━━━ PAGE EXTRACT ━━━

Balboa Park has just about always been eyed for one plan or another, going way back to the latter decades of the 19th century when it was known unimaginatively as City Park.
Our Kelly Bennett is exploring Balboa Park’s past in a series of stories in light of planned remodel and upcoming 2015 celebrations. The newest piece takes a look at the pre-“Balboa Park” era, one filled with close brushes with catastrophe due to repeated attempts to slice and dice the land.
“This research has been hair-raising because it shows how endangered the park has been since the day the land was set aside,” one park historian says.
Even the park’s matriarch, Kate Sessions, used its land for her commercial uses. It was also home to a smallpox infirmary, a squatting beekeeper and a cave-dweller rumored to be a master pianist. See Bennett’s first piece in the series for an overview of the controversy that has run through the park in all its 143 years.

━━━

▶ _BRIEF_:
Rewrite the part of the Balboa Park text that opens with the words containing "Our Kelly Bennett" and closes with "park historian says.", swapping "hair-raising" for "alarming".

━━━ PROVIDED MATERIAL ━━━

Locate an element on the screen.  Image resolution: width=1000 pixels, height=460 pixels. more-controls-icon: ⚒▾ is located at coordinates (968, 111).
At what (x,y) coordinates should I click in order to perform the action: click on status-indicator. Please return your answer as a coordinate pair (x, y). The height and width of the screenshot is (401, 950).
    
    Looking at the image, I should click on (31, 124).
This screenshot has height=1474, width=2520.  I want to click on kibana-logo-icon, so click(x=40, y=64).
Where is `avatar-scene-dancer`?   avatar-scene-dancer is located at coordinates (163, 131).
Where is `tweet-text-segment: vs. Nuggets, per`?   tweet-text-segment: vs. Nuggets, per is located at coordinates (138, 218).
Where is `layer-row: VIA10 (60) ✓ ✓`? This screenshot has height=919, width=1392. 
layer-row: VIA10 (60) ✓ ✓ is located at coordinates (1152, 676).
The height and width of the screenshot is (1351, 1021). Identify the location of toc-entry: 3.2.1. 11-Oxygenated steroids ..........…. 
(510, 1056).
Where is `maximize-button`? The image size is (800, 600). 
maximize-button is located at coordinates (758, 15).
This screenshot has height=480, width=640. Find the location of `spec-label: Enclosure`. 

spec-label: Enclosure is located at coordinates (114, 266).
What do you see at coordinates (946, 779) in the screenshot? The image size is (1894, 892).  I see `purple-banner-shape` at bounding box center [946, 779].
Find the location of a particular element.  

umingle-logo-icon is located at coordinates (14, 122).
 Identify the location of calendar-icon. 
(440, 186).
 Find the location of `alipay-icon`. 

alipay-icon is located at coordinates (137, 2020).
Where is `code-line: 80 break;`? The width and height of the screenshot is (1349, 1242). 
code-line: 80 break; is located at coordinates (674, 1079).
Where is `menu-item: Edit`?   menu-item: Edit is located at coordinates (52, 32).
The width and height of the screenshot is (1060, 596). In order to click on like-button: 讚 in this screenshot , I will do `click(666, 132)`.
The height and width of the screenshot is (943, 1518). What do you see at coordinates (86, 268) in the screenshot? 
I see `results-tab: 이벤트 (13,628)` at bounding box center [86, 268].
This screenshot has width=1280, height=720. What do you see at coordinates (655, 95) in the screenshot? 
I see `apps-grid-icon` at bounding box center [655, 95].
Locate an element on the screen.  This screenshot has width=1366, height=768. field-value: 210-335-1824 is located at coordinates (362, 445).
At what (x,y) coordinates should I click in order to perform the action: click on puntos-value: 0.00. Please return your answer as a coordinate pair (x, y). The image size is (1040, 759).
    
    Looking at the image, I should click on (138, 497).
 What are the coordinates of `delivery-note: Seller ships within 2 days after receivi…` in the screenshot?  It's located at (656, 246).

━━━

▶ _OUTPUT OF THE TASK_:
Our Kelly Bennett is exploring Balboa Park’s past in a series of stories in light of planned remodel and upcoming 2015 celebrations. The newest piece takes a look at the pre-“Balboa Park” era, one filled with close brushes with catastrophe due to repeated attempts to slice and dice the land.
“This research has been alarming because it shows how endangered the park has been since the day the land was set aside,” one park historian says.